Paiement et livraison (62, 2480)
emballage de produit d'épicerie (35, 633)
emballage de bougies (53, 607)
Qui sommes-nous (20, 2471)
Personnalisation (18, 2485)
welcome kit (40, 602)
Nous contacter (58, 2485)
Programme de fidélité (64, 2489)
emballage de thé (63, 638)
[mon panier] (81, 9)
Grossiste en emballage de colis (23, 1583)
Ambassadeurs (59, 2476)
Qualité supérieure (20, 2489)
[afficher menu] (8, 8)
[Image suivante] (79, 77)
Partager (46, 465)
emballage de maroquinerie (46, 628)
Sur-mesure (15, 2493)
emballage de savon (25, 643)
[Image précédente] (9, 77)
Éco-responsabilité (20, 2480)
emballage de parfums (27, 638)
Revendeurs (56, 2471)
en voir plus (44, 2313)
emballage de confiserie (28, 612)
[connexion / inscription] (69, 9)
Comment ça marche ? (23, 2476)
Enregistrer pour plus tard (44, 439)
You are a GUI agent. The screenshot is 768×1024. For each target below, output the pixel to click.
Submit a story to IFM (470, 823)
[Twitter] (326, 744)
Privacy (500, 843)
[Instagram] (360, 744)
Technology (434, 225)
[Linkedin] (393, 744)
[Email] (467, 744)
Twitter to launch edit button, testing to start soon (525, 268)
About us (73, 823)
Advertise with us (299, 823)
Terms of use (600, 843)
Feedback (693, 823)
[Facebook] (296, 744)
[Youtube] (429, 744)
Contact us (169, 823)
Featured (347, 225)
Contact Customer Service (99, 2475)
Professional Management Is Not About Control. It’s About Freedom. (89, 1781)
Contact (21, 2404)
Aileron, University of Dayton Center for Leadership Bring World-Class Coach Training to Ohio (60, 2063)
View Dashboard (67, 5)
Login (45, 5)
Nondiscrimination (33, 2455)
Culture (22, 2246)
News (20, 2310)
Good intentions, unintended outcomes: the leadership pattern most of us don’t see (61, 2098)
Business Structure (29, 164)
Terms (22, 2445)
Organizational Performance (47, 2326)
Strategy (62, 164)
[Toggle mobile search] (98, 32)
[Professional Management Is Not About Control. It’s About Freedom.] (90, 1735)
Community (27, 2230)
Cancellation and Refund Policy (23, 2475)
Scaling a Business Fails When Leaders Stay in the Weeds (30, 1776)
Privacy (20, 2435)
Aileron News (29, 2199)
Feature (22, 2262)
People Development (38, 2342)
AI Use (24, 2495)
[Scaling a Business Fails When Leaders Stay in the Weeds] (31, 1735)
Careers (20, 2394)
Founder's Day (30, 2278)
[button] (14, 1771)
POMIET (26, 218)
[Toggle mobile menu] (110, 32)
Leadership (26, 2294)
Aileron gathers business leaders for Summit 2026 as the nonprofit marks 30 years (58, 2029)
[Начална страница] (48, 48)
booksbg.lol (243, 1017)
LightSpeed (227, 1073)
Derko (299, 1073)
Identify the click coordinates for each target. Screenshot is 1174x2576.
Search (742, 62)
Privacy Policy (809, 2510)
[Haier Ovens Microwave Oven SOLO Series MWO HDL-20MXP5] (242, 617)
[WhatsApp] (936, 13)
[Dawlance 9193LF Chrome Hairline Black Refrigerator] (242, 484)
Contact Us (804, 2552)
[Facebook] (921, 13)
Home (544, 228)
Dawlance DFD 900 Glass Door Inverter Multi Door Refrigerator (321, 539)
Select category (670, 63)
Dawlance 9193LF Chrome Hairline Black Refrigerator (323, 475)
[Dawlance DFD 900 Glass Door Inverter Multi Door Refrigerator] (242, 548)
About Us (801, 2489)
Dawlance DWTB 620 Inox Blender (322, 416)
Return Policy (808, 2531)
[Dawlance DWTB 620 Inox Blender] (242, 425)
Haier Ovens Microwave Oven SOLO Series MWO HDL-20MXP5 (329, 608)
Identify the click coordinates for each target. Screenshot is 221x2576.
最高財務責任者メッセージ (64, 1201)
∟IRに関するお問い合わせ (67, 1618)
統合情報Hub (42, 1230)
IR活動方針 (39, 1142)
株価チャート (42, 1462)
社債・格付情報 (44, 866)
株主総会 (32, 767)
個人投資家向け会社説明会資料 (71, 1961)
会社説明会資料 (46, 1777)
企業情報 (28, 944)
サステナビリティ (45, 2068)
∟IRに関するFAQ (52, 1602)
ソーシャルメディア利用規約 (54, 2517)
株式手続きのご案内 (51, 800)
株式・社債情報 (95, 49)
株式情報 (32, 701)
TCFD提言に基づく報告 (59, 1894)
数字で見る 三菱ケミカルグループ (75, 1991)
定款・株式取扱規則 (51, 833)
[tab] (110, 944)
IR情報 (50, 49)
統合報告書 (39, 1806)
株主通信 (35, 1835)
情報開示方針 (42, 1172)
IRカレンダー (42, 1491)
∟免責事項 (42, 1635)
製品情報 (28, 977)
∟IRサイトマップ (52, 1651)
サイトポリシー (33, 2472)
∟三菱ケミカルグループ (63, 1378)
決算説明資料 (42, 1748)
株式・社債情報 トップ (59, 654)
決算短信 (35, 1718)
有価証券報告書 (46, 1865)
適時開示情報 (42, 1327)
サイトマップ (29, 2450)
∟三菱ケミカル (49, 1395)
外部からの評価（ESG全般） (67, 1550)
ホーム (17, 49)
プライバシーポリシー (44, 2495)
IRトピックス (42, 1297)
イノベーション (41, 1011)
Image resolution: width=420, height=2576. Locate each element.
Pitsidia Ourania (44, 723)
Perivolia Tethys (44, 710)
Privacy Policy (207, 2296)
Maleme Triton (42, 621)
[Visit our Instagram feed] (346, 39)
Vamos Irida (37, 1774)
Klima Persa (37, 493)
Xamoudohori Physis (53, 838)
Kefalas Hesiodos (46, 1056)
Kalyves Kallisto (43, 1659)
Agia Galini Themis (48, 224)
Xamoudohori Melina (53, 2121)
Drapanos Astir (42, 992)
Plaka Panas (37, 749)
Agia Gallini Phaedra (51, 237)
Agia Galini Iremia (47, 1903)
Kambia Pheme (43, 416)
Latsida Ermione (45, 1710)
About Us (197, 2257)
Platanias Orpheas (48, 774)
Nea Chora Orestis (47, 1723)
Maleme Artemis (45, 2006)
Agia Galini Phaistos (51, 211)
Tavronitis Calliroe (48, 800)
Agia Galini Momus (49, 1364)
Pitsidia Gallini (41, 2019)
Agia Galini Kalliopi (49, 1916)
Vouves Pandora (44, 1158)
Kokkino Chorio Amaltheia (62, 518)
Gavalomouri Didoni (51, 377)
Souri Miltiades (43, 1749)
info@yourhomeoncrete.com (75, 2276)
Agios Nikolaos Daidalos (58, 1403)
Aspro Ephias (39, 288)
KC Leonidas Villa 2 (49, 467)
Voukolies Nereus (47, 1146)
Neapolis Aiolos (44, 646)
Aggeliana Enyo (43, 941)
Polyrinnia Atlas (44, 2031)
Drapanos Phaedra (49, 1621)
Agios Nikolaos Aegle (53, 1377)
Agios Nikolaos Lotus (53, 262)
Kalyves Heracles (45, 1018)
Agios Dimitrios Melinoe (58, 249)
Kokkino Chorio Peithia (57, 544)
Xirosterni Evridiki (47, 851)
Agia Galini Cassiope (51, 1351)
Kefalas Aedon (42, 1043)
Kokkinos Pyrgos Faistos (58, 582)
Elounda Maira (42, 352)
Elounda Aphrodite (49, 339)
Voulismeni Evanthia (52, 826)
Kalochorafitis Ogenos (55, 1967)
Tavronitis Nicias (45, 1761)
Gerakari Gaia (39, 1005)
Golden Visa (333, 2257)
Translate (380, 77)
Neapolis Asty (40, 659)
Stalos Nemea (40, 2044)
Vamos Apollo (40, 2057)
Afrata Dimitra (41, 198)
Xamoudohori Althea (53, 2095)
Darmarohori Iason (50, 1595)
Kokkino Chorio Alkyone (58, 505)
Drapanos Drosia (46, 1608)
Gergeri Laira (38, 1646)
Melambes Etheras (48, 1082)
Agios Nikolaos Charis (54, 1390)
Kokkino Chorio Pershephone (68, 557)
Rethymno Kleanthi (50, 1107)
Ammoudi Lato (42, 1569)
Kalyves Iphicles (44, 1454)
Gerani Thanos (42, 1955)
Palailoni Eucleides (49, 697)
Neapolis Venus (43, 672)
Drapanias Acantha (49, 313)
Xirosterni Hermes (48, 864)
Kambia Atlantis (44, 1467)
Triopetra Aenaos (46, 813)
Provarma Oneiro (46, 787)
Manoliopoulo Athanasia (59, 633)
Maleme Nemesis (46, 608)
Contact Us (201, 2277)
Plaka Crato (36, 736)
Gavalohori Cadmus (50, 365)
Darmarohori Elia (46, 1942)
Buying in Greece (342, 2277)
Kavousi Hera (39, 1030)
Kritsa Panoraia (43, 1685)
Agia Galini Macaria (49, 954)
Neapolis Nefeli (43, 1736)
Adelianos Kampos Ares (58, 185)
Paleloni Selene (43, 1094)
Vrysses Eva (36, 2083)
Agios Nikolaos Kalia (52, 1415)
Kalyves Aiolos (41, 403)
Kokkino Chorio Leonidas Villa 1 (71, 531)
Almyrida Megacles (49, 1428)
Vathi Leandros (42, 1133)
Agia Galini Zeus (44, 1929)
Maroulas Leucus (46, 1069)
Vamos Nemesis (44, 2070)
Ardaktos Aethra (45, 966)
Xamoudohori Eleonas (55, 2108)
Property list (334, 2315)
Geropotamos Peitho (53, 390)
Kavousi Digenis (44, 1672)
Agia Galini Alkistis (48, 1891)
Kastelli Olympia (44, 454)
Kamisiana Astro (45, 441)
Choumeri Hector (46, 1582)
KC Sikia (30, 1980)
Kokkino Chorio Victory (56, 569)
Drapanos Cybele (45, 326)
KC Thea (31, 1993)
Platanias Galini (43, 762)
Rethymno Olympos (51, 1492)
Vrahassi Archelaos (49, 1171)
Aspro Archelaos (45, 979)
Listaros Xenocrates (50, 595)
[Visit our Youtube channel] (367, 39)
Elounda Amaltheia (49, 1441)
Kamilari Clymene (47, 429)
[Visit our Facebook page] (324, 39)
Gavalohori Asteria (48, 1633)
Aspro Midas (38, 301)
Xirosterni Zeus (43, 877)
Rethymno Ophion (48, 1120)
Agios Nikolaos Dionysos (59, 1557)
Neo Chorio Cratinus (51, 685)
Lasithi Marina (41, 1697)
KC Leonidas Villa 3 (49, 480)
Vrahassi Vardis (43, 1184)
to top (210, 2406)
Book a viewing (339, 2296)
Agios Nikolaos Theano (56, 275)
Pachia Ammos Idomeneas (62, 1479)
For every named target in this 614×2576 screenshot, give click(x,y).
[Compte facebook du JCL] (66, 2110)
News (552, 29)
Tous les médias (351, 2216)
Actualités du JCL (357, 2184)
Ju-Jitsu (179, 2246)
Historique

Prompt ::
All lines from the one with "Pachia Ammos Idomeneas (62, 1479)" to the end of the material above should be copied exactly, both ends included, and nothing else.

Answer section ::
Pachia Ammos Idomeneas (62, 1479)
For every named target in this 614×2576 screenshot, give click(x,y).
[Compte facebook du JCL] (66, 2110)
News (552, 29)
Tous les médias (351, 2216)
Actualités du JCL (357, 2184)
Ju-Jitsu (179, 2246)
Historique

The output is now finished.